Rather tells me why all Weir’s heros are lone-guy-saves-all-on-his-own tropes.
Quoting Weir in the interview:
Later, Marsden brought up the divisive Star Trek: Starfleet Academy, which Paramount+ recently confirmed will end after its already-shot second season.
“I think we can probably safely never talk about it again,” Marsden quipped.
“It’s gone baby!” Weir cheerfully agreed. “It’s all gone.”
Marsden said his advice to Paramount is to de-canonize everything Star Trek from Enterprise onward.
“Okay, you’re a little more severe than I am,” Weir said. “I’ll give you my opinion and I’m just a consumer. I like Strange New Worlds. I think it’s pretty good. I didn’t hate Enterprise.
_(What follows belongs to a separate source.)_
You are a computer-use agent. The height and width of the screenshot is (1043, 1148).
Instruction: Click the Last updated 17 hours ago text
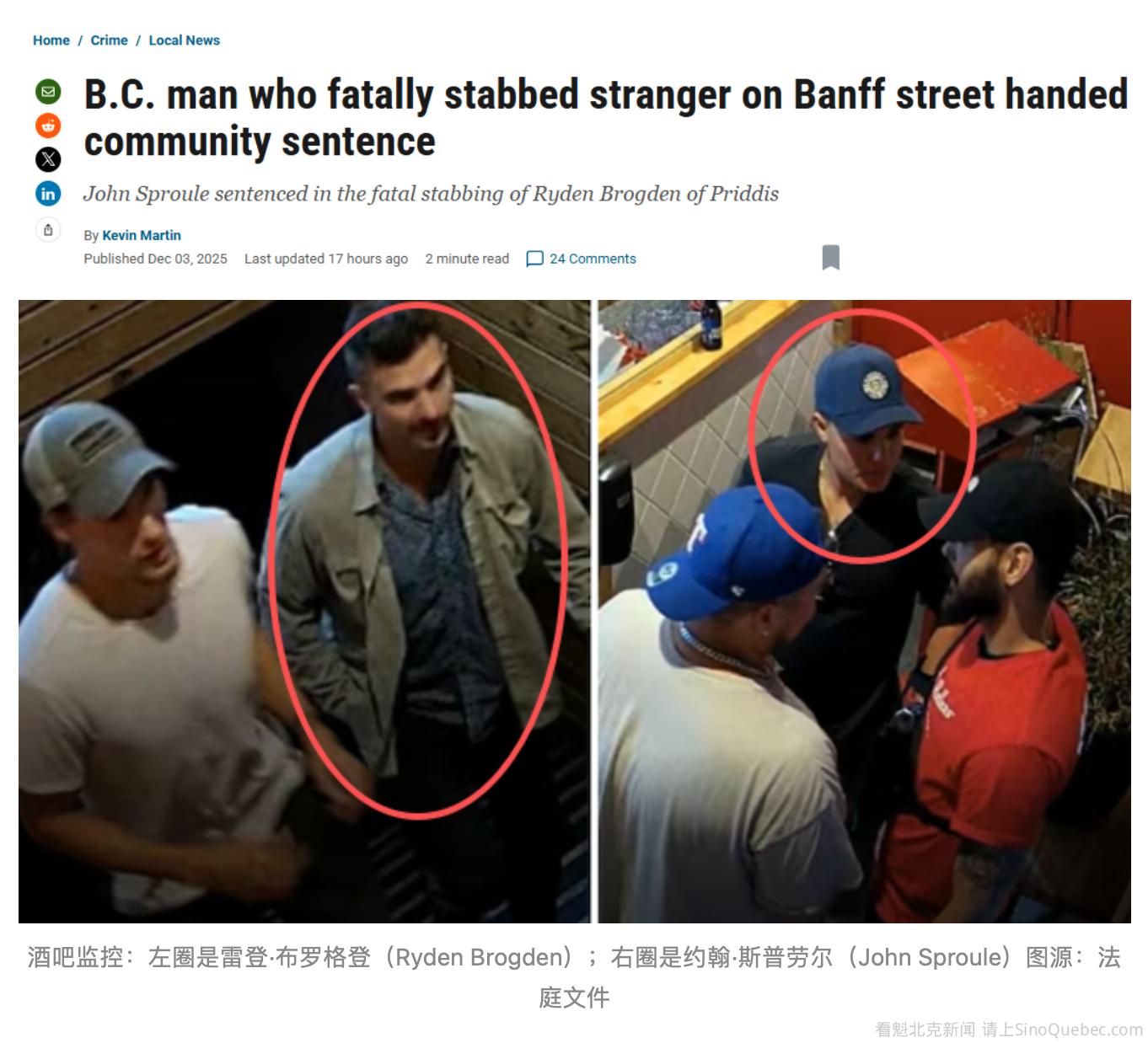pos(326,259)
I thought it was kind of weird. Lower Decks I thought was entertaining and fun. All the others, they can go. And here’s another thing: I pitched a Star Trek show to Paramount and I was in Zoom with the showrunners with all the shows and spent a lot of time talking to [executive producer Alex Kurtzman]. I don’t like a lot of the new Trek. He, as a person, is a really nice guy. But at the same time, those shows are shit. He is a nice guy. But they didn’t accept my pitch so, you know, fuck ’em.”



We seem to share a reaction.
To be fair, I already had sense of Weir as an author was that he was limited in range, and would basically pitch the same kind of lone, MacGyvering hero, to anyone who would buy it — whether or not it was a fit for their show or strategic plan.
It’s the punching down to promote himself, while he’s riding a high, that’s earned my disrespect.
Weir’s reportedly doubled down in other interviews since, saying things along the lines that Star Trek has influenced all of modern science fiction except the more recent era of shows. I’m not going looking for that interview, but it seems that this isn’t a one-off comment on his part.
Ugh. I didn’t watch The Martian because of Matt Damon and his face, but I’m going to continue not watching it because of Weir.